━━━ SUPPLIED DATA

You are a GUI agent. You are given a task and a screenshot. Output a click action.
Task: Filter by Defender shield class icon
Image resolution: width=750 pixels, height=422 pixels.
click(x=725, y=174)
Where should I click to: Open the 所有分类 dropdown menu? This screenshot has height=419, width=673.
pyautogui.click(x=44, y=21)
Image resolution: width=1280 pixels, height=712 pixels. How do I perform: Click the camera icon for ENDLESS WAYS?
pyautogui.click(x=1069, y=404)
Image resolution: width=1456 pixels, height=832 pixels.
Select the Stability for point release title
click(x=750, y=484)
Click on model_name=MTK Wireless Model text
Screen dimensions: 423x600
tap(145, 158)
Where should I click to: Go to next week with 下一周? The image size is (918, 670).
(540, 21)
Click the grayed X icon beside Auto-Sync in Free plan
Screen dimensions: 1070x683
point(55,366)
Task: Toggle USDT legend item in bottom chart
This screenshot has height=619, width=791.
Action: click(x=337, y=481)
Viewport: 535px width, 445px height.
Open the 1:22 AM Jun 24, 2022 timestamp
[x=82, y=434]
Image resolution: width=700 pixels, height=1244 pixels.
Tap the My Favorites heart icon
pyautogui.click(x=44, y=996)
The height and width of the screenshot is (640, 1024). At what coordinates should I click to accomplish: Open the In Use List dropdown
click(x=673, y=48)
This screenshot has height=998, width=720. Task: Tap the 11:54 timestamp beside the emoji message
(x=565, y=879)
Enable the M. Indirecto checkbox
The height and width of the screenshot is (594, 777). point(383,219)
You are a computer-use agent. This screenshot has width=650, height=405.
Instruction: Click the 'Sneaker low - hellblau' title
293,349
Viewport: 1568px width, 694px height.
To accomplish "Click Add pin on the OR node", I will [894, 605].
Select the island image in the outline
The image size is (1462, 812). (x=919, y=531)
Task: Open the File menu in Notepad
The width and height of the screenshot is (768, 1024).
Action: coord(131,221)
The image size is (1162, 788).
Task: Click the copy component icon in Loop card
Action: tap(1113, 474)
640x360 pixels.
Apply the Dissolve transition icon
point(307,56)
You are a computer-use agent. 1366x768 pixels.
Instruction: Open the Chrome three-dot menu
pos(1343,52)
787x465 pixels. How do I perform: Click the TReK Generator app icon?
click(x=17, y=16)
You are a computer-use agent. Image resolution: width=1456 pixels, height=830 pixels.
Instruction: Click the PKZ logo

━━━━━━

# WHAT YOU ARE ASKED TO DO
Retype the material in full. Keep every character as it is.

# OUTPUT BELOW
You are a GUI agent. You are given a task and a screenshot. Output a click action.
Task: Filter by Defender shield class icon
Image resolution: width=750 pixels, height=422 pixels.
click(x=725, y=174)
Where should I click to: Open the 所有分类 dropdown menu? This screenshot has height=419, width=673.
pyautogui.click(x=44, y=21)
Image resolution: width=1280 pixels, height=712 pixels. How do I perform: Click the camera icon for ENDLESS WAYS?
pyautogui.click(x=1069, y=404)
Image resolution: width=1456 pixels, height=832 pixels.
Select the Stability for point release title
click(x=750, y=484)
Click on model_name=MTK Wireless Model text
Screen dimensions: 423x600
tap(145, 158)
Where should I click to: Go to next week with 下一周? The image size is (918, 670).
(540, 21)
Click the grayed X icon beside Auto-Sync in Free plan
Screen dimensions: 1070x683
point(55,366)
Task: Toggle USDT legend item in bottom chart
This screenshot has height=619, width=791.
Action: click(x=337, y=481)
Viewport: 535px width, 445px height.
Open the 1:22 AM Jun 24, 2022 timestamp
[x=82, y=434]
Image resolution: width=700 pixels, height=1244 pixels.
Tap the My Favorites heart icon
pyautogui.click(x=44, y=996)
The height and width of the screenshot is (640, 1024). At what coordinates should I click to accomplish: Open the In Use List dropdown
click(x=673, y=48)
This screenshot has height=998, width=720. Task: Tap the 11:54 timestamp beside the emoji message
(x=565, y=879)
Enable the M. Indirecto checkbox
The height and width of the screenshot is (594, 777). point(383,219)
You are a computer-use agent. This screenshot has width=650, height=405.
Instruction: Click the 'Sneaker low - hellblau' title
293,349
Viewport: 1568px width, 694px height.
To accomplish "Click Add pin on the OR node", I will [894, 605].
Select the island image in the outline
The image size is (1462, 812). (x=919, y=531)
Task: Open the File menu in Notepad
The width and height of the screenshot is (768, 1024).
Action: coord(131,221)
The image size is (1162, 788).
Task: Click the copy component icon in Loop card
Action: tap(1113, 474)
640x360 pixels.
Apply the Dissolve transition icon
point(307,56)
You are a computer-use agent. 1366x768 pixels.
Instruction: Open the Chrome three-dot menu
pos(1343,52)
787x465 pixels. How do I perform: Click the TReK Generator app icon?
click(x=17, y=16)
You are a computer-use agent. Image resolution: width=1456 pixels, height=830 pixels.
Instruction: Click the PKZ logo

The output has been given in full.